Rows taken from a collection:
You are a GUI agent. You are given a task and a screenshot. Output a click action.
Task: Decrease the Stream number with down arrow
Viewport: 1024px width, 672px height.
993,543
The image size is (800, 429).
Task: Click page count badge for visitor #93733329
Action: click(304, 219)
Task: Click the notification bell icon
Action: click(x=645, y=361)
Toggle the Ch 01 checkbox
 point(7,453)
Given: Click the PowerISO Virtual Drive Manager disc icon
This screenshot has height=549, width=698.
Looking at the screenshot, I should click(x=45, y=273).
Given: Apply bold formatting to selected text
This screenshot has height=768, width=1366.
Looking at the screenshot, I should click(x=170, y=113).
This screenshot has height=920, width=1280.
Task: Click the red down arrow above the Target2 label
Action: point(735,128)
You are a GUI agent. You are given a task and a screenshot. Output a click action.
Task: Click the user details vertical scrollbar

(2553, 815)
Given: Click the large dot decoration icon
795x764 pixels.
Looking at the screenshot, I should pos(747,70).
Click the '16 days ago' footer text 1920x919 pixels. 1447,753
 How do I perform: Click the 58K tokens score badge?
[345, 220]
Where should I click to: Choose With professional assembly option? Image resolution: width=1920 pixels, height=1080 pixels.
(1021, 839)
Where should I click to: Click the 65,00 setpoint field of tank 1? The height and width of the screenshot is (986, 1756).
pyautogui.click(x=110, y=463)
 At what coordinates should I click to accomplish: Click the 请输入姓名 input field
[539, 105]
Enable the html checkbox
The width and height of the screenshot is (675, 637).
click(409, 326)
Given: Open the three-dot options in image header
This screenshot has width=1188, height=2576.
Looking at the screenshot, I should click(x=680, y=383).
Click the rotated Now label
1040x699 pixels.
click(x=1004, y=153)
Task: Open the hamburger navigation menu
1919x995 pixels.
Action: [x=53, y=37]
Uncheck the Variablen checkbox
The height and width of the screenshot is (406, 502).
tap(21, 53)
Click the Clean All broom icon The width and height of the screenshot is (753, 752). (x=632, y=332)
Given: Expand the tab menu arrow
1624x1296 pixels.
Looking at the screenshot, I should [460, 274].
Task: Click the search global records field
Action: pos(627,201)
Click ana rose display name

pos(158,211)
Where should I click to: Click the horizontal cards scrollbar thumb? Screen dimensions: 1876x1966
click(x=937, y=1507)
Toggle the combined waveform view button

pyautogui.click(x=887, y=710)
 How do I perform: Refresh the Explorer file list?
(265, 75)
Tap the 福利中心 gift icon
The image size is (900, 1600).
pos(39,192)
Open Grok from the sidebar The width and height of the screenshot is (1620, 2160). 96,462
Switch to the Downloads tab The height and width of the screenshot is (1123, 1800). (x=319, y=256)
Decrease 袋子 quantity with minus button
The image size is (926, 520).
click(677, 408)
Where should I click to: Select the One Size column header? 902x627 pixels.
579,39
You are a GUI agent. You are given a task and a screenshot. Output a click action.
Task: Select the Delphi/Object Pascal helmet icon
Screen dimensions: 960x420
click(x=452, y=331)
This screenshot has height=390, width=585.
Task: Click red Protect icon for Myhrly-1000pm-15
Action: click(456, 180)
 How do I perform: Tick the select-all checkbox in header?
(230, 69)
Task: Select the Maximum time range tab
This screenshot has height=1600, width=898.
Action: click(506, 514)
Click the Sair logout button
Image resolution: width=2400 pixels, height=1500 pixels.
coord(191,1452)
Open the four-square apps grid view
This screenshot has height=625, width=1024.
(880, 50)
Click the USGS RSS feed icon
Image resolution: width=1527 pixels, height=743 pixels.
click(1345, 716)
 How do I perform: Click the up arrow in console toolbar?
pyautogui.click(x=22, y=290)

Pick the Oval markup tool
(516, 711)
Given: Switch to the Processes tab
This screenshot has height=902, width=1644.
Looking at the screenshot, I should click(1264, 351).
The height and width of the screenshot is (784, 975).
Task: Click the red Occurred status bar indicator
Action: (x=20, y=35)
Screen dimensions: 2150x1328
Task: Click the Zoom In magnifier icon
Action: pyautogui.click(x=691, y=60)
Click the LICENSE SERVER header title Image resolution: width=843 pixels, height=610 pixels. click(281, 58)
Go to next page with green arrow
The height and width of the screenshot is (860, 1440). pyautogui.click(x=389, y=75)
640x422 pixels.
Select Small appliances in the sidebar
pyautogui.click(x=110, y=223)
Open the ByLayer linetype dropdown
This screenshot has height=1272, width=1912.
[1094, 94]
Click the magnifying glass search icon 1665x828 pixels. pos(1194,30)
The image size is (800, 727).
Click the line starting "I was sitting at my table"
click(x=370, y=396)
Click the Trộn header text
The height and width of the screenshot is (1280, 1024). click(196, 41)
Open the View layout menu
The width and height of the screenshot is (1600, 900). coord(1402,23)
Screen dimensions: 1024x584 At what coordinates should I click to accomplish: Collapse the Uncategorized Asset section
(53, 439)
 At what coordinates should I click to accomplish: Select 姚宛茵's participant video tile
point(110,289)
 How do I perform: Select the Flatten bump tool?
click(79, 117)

▶ [Task description]: Rewrite every row above, changing "At what coordinates should I click to accomplish" to "Which point should I click to accomplish" and leaving everything else the same.

▶ [Written response]:
You are a GUI agent. You are given a task and a screenshot. Output a click action.
Task: Decrease the Stream number with down arrow
Viewport: 1024px width, 672px height.
993,543
The image size is (800, 429).
Task: Click page count badge for visitor #93733329
Action: click(304, 219)
Task: Click the notification bell icon
Action: click(x=645, y=361)
Toggle the Ch 01 checkbox
 point(7,453)
Given: Click the PowerISO Virtual Drive Manager disc icon
This screenshot has height=549, width=698.
Looking at the screenshot, I should click(x=45, y=273).
Given: Apply bold formatting to selected text
This screenshot has height=768, width=1366.
Looking at the screenshot, I should click(x=170, y=113).
This screenshot has height=920, width=1280.
Task: Click the red down arrow above the Target2 label
Action: point(735,128)
You are a GUI agent. You are given a task and a screenshot. Output a click action.
Task: Click the user details vertical scrollbar

(2553, 815)
Given: Click the large dot decoration icon
795x764 pixels.
Looking at the screenshot, I should pos(747,70).
Click the '16 days ago' footer text 1920x919 pixels. 1447,753
 How do I perform: Click the 58K tokens score badge?
[345, 220]
Where should I click to: Choose With professional assembly option? Image resolution: width=1920 pixels, height=1080 pixels.
(1021, 839)
Where should I click to: Click the 65,00 setpoint field of tank 1? The height and width of the screenshot is (986, 1756).
pyautogui.click(x=110, y=463)
 Which point should I click to accomplish: Click the 请输入姓名 input field
[539, 105]
Enable the html checkbox
The width and height of the screenshot is (675, 637).
click(409, 326)
Given: Open the three-dot options in image header
This screenshot has width=1188, height=2576.
Looking at the screenshot, I should click(x=680, y=383).
Click the rotated Now label
1040x699 pixels.
click(x=1004, y=153)
Task: Open the hamburger navigation menu
1919x995 pixels.
Action: [x=53, y=37]
Uncheck the Variablen checkbox
The height and width of the screenshot is (406, 502).
tap(21, 53)
Click the Clean All broom icon The width and height of the screenshot is (753, 752). (x=632, y=332)
Given: Expand the tab menu arrow
1624x1296 pixels.
Looking at the screenshot, I should [460, 274].
Task: Click the search global records field
Action: pos(627,201)
Click ana rose display name

pos(158,211)
Where should I click to: Click the horizontal cards scrollbar thumb? Screen dimensions: 1876x1966
click(x=937, y=1507)
Toggle the combined waveform view button

pyautogui.click(x=887, y=710)
 How do I perform: Refresh the Explorer file list?
(265, 75)
Tap the 福利中心 gift icon
The image size is (900, 1600).
pos(39,192)
Open Grok from the sidebar The width and height of the screenshot is (1620, 2160). 96,462
Switch to the Downloads tab The height and width of the screenshot is (1123, 1800). (x=319, y=256)
Decrease 袋子 quantity with minus button
The image size is (926, 520).
click(677, 408)
Where should I click to: Select the One Size column header? 902x627 pixels.
579,39
You are a GUI agent. You are given a task and a screenshot. Output a click action.
Task: Select the Delphi/Object Pascal helmet icon
Screen dimensions: 960x420
click(x=452, y=331)
This screenshot has height=390, width=585.
Task: Click red Protect icon for Myhrly-1000pm-15
Action: click(456, 180)
 How do I perform: Tick the select-all checkbox in header?
(230, 69)
Task: Select the Maximum time range tab
This screenshot has height=1600, width=898.
Action: click(506, 514)
Click the Sair logout button
Image resolution: width=2400 pixels, height=1500 pixels.
coord(191,1452)
Open the four-square apps grid view
This screenshot has height=625, width=1024.
(880, 50)
Click the USGS RSS feed icon
Image resolution: width=1527 pixels, height=743 pixels.
click(1345, 716)
 How do I perform: Click the up arrow in console toolbar?
pyautogui.click(x=22, y=290)

Pick the Oval markup tool
(516, 711)
Given: Switch to the Processes tab
This screenshot has height=902, width=1644.
Looking at the screenshot, I should click(1264, 351).
The height and width of the screenshot is (784, 975).
Task: Click the red Occurred status bar indicator
Action: (x=20, y=35)
Screen dimensions: 2150x1328
Task: Click the Zoom In magnifier icon
Action: pyautogui.click(x=691, y=60)
Click the LICENSE SERVER header title Image resolution: width=843 pixels, height=610 pixels. click(281, 58)
Go to next page with green arrow
The height and width of the screenshot is (860, 1440). pyautogui.click(x=389, y=75)
640x422 pixels.
Select Small appliances in the sidebar
pyautogui.click(x=110, y=223)
Open the ByLayer linetype dropdown
This screenshot has height=1272, width=1912.
[1094, 94]
Click the magnifying glass search icon 1665x828 pixels. pos(1194,30)
The image size is (800, 727).
Click the line starting "I was sitting at my table"
click(x=370, y=396)
Click the Trộn header text
The height and width of the screenshot is (1280, 1024). click(196, 41)
Open the View layout menu
The width and height of the screenshot is (1600, 900). coord(1402,23)
Screen dimensions: 1024x584 Which point should I click to accomplish: Collapse the Uncategorized Asset section
(53, 439)
 Which point should I click to accomplish: Select 姚宛茵's participant video tile
point(110,289)
 How do I perform: Select the Flatten bump tool?
click(79, 117)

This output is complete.